## 取り組む課題
- A) 本文について、次の問いに答えなさい。
(i) 鹿本さんが入社後に経理部で担当していた業務は何か。
(ii) 上司にかけあって実現した合宿の日程は何泊何日か。
(iii) 鹿本さんの好きな読書の場所はどこか。
- B) 本文のうち、「一番共鳴したのは、「会社を変」を含む語句で始まり「ークしていった気がしますね。」で終わる部分を、「合宿」を「研修」に置き換えて書き直しなさい。

## 文書の抜粋
******************************

近畿通信建設に入社して5年後、社内改革に携わることになった鹿本真由さん。『なぜ会社は変われないのか』にヒントを得て実践したコミュニケーション法とは?

読む時々で線を引く箇所が変わる

1994年に当社の前身である近畿通信建設に入社した私は、経理部で出納を担当していました。5年たった99年、総務、経理、人事など間接業務を集約するシェアード・サービス・センターを設置する改革があり、私もそちらに配属されることになったのです。

その際、会社から幹部に配られた本が『なぜ会社は変われないのか 危機突破の企業風土改革』でした。借りて読んでみると、「文句を言うばかりの評論家が多い」「責任の所在が不明」など組織がかかえる問題がリアルに描写され、「そうそう!」と思うことがいっぱい。面白くて、早速自分用に購入しました。

一番共鳴したのは、「会社を変えるには、気楽にまじめな話をする場(オフサイトミーティング)をつくる」という部分です。他の部門の人たちと話をしてみたい! 若かったので、熱い心で早速上司にかけあい、1泊2日の合宿の実現にこぎ着けました。

鹿本真由さん「社内改革のときに、まじめな雑談を実践。思いもよらない課題がざくざく出てきました。」

最初は衝撃的でした。部門を超えて20人余り参加したのですが、「私たちの会社にはこんな仕事もあったのか」と開眼したような気持ちに。

例えば、当社は日本電信電話(NTT)関連の仕事を主体としていたのですが、それ以外の業務に携わっている社員から「自分たちのことを知ってもらえていない」という意見が出たのです。ほかにも、経理の仕事がすべてだった私にとって思いもよらない課題がたくさん浮かび上がってきましたが、いろんな部署から代表が集まっていたので解決も早かったです。

正直、異動の際は、会社の意図が理解できない不安や、経理部から放り出されたような寂しさもありました。人って変化に弱いじゃないですか。ですから、自分の置かれた場所が変化するときに、この一冊に出会えたことは大きかったです。

それから16年、合併やホールディング化を経て会社の雰囲気は大きく変わりましたが、「まじめな雑談」は、そんな変化のたびに社員がマッチしていくためのツールとしてワークしていった気がしますね。

『なぜ会社は変われないのか』

この本はこれまでに何度も読み返しましたが、読む時々で線を引く箇所が変わるんですよ。一般社員だった頃は、責任をとらない上司の話などに線を引いていましたが、管理職になったときは「部下の話をきちんと聞いていない」ことに気づかされ、いまのポジションになってからは「もっと広く社内の声に耳を傾けなければ」と考えさせられました。

読書からは人生で経験しきれないことを得ることができます。最近、秘書室長になったので、生まれて初めてマナーの本を買いました(笑)。

●好きな書店
丸善日本橋店

●好きな読書の場所
移動中の新幹線

●好きな作家
高田 郁

鹿本真由
ミライト・テクノロジーズ総務部長 秘書室長。
1971年和歌山県生まれ。94年大阪教育大学卒業後、近畿通信建設(現・ミライト・テクノロジーズ)へ入社。2011年ミライト・ホールディングスのエムズ・ブレインセンタ設立に関わり、12年同社財務部担当部長、14年よりミライト・テクノロジーズ総務部長 秘書室長。1級建設業経理士。

******************************

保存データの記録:
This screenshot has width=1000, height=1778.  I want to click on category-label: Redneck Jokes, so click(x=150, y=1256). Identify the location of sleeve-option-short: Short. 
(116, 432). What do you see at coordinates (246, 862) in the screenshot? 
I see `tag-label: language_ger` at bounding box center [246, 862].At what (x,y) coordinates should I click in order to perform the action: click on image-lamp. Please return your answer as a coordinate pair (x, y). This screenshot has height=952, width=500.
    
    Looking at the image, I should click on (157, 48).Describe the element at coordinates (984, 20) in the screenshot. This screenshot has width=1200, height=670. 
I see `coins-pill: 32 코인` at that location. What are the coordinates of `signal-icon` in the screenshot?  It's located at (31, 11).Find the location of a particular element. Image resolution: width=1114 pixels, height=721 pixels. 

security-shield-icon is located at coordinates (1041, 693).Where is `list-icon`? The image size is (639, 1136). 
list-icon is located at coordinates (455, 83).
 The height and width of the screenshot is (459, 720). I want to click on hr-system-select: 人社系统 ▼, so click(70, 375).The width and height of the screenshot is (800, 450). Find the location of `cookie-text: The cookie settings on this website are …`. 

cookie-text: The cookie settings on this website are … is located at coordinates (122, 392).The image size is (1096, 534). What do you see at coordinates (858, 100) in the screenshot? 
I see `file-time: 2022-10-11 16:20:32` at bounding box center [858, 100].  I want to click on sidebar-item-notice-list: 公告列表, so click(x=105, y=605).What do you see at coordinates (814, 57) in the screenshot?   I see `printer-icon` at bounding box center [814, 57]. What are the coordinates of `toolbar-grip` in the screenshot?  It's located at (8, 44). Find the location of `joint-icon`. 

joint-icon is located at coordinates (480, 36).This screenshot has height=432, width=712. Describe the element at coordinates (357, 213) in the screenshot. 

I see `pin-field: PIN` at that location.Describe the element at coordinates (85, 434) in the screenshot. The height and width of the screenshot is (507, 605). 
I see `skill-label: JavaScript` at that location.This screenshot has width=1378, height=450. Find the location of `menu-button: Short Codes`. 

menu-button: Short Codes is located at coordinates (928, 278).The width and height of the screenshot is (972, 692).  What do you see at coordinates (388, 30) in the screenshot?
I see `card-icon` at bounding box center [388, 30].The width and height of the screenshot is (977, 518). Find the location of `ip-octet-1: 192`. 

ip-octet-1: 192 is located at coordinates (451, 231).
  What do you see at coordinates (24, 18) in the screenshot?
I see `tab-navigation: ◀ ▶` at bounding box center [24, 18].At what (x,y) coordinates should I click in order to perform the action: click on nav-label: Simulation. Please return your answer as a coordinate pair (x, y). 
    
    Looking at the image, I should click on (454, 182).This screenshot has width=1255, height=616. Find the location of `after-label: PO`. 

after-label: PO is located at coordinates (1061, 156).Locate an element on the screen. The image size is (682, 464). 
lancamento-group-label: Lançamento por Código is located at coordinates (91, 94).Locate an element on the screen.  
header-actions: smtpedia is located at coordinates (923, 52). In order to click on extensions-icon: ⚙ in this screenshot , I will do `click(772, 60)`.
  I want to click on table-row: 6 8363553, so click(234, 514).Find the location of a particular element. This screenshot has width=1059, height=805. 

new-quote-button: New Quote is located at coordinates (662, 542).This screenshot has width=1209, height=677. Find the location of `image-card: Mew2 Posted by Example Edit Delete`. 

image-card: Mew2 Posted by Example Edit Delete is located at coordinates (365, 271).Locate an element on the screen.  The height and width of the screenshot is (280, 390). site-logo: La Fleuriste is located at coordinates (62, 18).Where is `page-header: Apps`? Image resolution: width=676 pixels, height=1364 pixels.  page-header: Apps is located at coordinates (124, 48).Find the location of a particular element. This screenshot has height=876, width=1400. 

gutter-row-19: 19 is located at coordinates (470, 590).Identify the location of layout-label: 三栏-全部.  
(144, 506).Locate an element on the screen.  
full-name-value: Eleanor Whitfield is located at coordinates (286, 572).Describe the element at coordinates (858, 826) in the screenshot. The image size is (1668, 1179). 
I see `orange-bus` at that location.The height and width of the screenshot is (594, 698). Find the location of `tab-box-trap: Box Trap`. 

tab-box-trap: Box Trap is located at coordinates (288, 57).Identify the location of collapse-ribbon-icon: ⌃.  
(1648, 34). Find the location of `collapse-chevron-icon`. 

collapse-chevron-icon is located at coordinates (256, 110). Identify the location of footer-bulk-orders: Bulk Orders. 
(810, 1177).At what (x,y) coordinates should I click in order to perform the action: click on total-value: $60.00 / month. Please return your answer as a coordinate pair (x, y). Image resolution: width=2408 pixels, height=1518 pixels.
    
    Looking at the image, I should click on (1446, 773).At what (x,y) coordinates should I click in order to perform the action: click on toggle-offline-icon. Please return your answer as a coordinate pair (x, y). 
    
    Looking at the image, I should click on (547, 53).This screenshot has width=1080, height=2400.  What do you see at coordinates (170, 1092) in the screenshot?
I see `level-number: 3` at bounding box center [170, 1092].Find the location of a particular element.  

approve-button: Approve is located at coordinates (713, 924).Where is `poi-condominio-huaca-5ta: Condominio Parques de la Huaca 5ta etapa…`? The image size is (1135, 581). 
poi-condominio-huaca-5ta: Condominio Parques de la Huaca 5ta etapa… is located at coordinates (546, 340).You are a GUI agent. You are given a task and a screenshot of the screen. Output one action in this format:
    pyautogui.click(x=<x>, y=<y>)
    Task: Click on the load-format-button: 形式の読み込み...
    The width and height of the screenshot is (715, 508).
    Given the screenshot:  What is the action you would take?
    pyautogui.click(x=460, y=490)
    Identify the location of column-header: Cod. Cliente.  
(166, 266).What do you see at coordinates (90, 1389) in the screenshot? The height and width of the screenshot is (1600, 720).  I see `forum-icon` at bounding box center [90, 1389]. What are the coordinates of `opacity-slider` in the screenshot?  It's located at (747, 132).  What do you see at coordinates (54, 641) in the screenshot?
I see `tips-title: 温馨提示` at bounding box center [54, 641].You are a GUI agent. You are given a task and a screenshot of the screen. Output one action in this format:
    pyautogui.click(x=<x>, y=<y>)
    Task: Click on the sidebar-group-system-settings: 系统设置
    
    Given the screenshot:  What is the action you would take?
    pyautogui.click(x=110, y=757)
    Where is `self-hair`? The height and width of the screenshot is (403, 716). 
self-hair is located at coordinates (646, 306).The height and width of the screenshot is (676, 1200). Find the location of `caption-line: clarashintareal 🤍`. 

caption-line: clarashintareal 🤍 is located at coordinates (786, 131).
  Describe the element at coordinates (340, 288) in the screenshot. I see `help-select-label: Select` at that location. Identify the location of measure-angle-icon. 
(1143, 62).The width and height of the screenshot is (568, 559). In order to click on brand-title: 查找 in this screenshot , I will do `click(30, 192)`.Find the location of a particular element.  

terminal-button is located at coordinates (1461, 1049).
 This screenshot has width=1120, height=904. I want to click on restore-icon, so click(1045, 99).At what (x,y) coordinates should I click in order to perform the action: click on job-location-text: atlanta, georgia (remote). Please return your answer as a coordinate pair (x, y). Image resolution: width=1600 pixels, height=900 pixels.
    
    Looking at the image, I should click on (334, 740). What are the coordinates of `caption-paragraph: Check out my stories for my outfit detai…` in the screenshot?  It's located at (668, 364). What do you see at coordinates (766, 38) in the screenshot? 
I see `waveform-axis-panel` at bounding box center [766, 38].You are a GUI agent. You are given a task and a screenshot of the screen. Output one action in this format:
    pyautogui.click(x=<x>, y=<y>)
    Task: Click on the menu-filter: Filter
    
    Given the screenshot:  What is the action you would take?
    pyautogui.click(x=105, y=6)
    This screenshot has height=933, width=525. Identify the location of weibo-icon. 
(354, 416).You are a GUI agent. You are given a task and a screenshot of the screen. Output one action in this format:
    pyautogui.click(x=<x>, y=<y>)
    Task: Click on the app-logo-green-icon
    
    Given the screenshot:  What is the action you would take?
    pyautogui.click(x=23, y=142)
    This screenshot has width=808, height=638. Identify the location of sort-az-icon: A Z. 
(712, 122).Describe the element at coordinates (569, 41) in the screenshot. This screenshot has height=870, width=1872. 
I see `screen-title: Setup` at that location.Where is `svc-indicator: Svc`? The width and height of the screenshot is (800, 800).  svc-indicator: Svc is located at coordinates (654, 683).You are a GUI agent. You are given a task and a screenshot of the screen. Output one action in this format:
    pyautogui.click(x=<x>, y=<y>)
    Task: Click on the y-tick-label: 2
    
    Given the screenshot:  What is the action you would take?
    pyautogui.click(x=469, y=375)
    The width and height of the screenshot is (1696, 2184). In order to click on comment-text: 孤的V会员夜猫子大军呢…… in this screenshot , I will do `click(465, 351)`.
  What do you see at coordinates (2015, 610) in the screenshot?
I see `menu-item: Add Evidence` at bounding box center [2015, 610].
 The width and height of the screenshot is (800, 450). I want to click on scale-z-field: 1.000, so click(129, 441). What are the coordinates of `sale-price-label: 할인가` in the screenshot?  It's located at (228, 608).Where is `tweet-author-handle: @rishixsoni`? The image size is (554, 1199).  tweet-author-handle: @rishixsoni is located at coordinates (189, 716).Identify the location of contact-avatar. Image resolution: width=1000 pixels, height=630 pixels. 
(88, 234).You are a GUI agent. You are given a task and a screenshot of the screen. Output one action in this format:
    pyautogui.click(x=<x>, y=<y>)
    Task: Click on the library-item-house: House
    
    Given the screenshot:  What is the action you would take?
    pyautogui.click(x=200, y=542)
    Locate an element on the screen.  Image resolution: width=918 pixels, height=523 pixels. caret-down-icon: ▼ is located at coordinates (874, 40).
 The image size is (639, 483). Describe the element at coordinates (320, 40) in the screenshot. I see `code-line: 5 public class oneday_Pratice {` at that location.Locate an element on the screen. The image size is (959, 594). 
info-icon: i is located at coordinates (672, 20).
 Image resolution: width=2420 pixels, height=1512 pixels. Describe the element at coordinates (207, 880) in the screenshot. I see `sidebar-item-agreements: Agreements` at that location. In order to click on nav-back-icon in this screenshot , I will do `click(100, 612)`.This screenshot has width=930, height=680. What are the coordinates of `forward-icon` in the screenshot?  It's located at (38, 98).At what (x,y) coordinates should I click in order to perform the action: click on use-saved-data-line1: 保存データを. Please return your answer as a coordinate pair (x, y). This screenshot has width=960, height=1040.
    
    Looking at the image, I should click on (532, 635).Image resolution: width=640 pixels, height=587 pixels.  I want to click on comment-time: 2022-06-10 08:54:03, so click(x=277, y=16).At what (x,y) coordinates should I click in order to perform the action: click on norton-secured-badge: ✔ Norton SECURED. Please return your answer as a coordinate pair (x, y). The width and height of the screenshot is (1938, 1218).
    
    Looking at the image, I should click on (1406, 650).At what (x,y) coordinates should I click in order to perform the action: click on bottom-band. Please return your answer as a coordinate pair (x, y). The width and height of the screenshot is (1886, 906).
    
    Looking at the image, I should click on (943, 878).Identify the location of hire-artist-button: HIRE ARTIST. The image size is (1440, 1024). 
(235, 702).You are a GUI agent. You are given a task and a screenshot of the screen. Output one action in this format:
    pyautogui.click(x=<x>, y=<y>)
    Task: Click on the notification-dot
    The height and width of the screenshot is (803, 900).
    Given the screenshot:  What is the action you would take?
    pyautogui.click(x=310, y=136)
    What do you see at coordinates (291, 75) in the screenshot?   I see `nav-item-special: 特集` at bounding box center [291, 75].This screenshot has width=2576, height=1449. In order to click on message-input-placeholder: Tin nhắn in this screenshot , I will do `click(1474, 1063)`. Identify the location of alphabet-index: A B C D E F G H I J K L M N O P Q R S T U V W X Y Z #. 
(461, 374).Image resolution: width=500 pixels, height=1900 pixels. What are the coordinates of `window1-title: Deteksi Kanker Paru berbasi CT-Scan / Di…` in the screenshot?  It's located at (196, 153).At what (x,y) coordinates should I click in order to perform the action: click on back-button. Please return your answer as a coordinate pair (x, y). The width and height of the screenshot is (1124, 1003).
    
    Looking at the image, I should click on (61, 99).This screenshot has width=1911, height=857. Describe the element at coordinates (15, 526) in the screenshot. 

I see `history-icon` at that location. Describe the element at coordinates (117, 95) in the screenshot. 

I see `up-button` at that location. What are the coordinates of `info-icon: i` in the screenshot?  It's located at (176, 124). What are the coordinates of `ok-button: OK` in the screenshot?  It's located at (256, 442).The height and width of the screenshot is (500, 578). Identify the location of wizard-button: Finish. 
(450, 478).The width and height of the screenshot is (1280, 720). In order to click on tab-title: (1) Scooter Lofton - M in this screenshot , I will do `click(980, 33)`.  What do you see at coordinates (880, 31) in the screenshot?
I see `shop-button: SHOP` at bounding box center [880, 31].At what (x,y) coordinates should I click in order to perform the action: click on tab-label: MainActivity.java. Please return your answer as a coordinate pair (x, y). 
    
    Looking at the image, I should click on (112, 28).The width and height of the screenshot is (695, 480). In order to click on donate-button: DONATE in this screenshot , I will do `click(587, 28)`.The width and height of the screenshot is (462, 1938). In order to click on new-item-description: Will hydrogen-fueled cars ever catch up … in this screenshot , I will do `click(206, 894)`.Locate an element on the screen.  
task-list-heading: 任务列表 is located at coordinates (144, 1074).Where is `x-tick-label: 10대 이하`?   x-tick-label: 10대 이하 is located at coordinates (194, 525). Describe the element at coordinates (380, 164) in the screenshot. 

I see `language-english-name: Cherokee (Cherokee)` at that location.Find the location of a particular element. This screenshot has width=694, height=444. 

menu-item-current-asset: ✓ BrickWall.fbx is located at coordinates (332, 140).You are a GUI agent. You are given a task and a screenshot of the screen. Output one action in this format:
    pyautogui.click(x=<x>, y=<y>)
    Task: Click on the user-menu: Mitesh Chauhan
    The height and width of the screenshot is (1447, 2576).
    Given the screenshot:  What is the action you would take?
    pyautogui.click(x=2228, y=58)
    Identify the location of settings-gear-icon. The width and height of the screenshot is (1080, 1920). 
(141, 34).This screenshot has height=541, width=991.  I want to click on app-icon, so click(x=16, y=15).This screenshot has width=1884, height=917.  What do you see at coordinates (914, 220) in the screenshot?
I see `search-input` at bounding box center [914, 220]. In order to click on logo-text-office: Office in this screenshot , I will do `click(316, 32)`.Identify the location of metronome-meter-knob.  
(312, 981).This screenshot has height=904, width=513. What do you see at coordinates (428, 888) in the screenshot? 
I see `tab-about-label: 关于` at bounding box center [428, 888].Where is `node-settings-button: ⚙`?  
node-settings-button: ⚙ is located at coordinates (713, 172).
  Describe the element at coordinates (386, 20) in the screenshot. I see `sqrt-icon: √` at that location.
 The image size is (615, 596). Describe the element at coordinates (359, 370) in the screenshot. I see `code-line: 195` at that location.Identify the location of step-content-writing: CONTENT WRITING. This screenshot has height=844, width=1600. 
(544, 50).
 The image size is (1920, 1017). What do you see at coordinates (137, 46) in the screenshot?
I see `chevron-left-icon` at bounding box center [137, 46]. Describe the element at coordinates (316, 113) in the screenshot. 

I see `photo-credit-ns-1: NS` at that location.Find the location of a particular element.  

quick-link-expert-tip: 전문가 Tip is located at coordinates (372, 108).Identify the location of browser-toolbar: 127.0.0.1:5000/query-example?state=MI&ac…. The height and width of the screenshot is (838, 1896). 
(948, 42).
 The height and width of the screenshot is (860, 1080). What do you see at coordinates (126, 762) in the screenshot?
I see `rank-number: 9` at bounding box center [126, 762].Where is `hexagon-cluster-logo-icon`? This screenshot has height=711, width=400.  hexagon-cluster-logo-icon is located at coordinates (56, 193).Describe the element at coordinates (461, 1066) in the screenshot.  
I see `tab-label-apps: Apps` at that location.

******************************

## 各課題の解答
- A)
(i) 出納
(ii) 1泊2日
(iii) 移動中の新幹線

- B)
一番共鳴したのは、「会社を変えるには、気楽にまじめな話をする場(オフサイトミーティング)をつくる」という部分です。他の部門の人たちと話をしてみたい! 若かったので、熱い心で早速上司にかけあい、1泊2日の研修の実現にこぎ着けました。

鹿本真由さん「社内改革のときに、まじめな雑談を実践。思いもよらない課題がざくざく出てきました。」

最初は衝撃的でした。部門を超えて20人余り参加したのですが、「私たちの会社にはこんな仕事もあったのか」と開眼したような気持ちに。

例えば、当社は日本電信電話(NTT)関連の仕事を主体としていたのですが、それ以外の業務に携わっている社員から「自分たちのことを知ってもらえていない」という意見が出たのです。ほかにも、経理の仕事がすべてだった私にとって思いもよらない課題がたくさん浮かび上がってきましたが、いろんな部署から代表が集まっていたので解決も早かったです。

正直、異動の際は、会社の意図が理解できない不安や、経理部から放り出されたような寂しさもありました。人って変化に弱いじゃないですか。ですから、自分の置かれた場所が変化するときに、この一冊に出会えたことは大きかったです。

それから16年、合併やホールディング化を経て会社の雰囲気は大きく変わりましたが、「まじめな雑談」は、そんな変化のたびに社員がマッチしていくためのツールとしてワークしていった気がしますね。